→ WORK TASK:
Beginning with the line that holds "Task: Click the", copy each line through the end of the material below, exactly and with no pictures.

▼▼▼

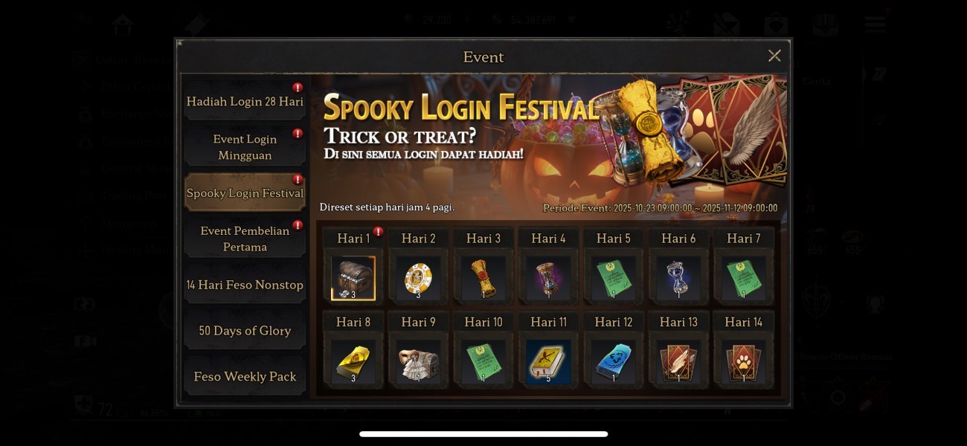
Task: Select the Hari 2 gold coin reward
Action: (x=418, y=278)
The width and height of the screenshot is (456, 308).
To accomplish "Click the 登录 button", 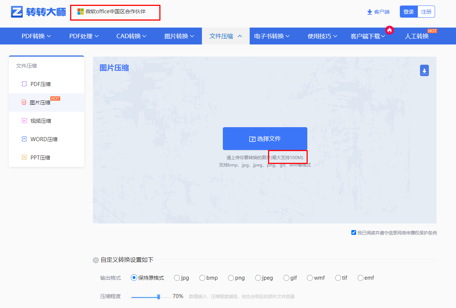I will (x=409, y=11).
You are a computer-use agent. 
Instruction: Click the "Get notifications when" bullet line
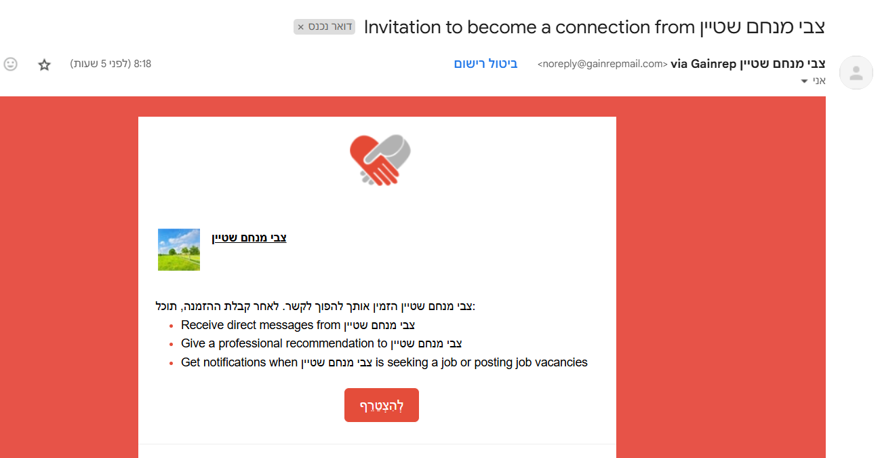pos(384,362)
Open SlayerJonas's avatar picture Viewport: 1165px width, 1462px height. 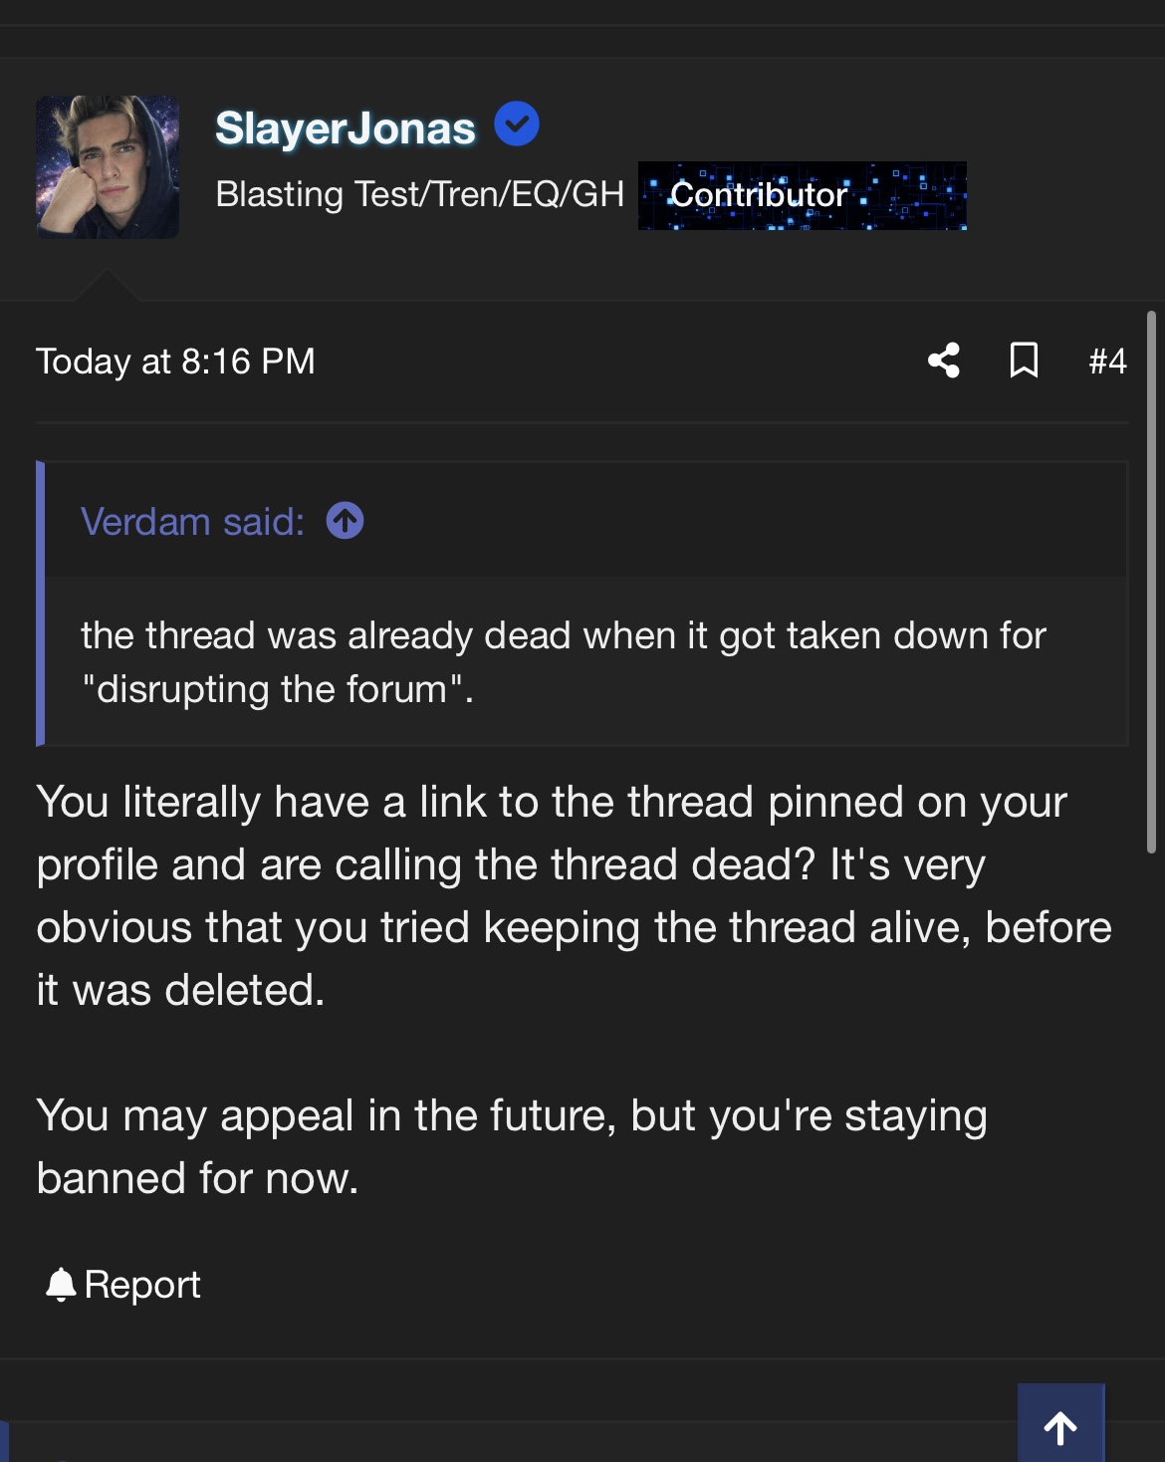(108, 167)
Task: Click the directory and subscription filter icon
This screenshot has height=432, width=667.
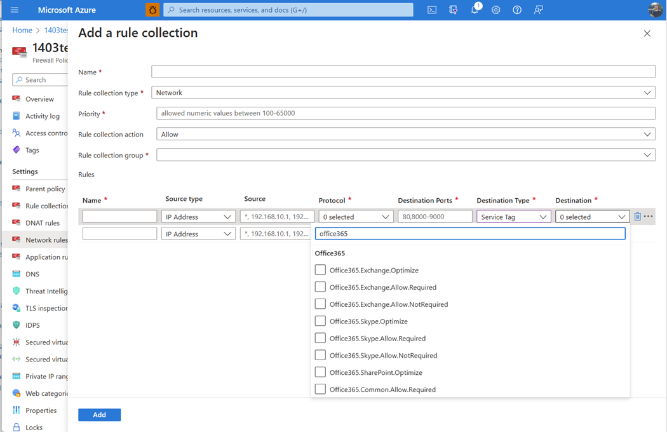Action: [x=453, y=10]
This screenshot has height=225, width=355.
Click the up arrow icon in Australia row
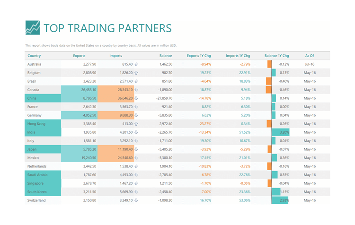click(x=136, y=64)
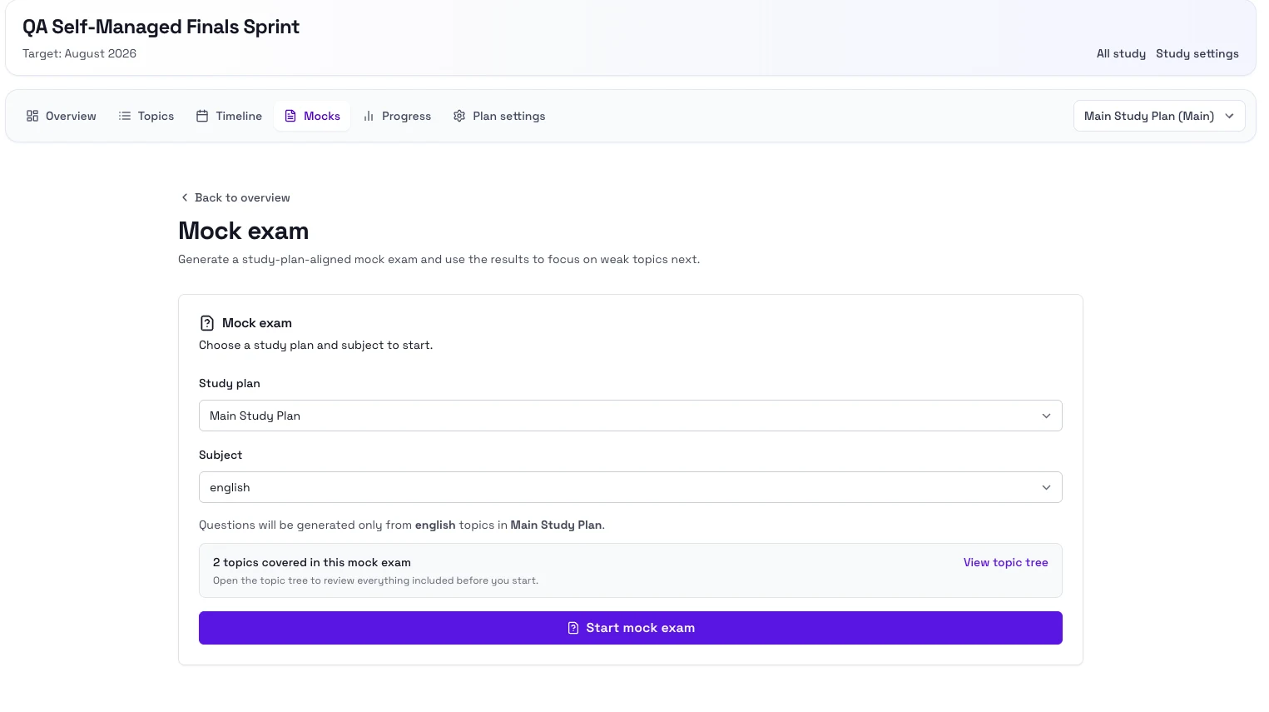Click the Progress bar-chart icon
1269x712 pixels.
(x=369, y=117)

▲▲▲

→ THE ANSWER:
Task: Click the directory and subscription filter icon
This screenshot has height=432, width=667.
Action: [x=453, y=10]
This screenshot has height=225, width=355.
Click the up arrow icon in Australia row
click(x=136, y=64)
Click the Progress bar-chart icon
1269x712 pixels.
(x=369, y=117)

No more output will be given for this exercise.